Drink
by Chidelia Edochie
The water tastes different here. In my country water is more like metal—sharp and rusty, swallowed only after some effort. It is sometimes dark, almost the color of honey. But in my new country, the people seem unsurprised at water’s transparency, as if it isn’t supposed to have any color at all. They drink with such arrogance, as if they think water never runs out.

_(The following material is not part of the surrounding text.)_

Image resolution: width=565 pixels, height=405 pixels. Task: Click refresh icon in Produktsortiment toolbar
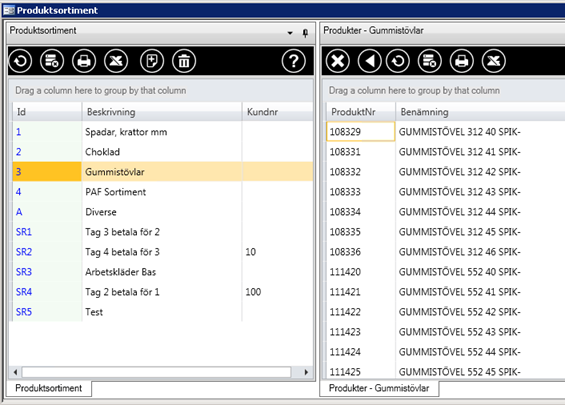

My mother writes in her letters that I should find our old neighbors, the ones who left the old country long ago. They will be able to show me to the small markets down dirty streets where I will be able to buy the drinks that we drink. But her letters come slowly, and by the time I receive them they are stripped of their urgency. I begin to take my mother’s commands as mere suggestions. I begin to drink this new water that smells like steam and tastes like nothing, and I am already sensing some change in me. My skin is getting lighter, and now I understand why brown is not so common here. My hair has thinned, the kinkiness loosening into silkier waves. People seem to smile at me more.
Yesterday one of these smiling people—a graduate student, an older man—asked me to join him for dinner.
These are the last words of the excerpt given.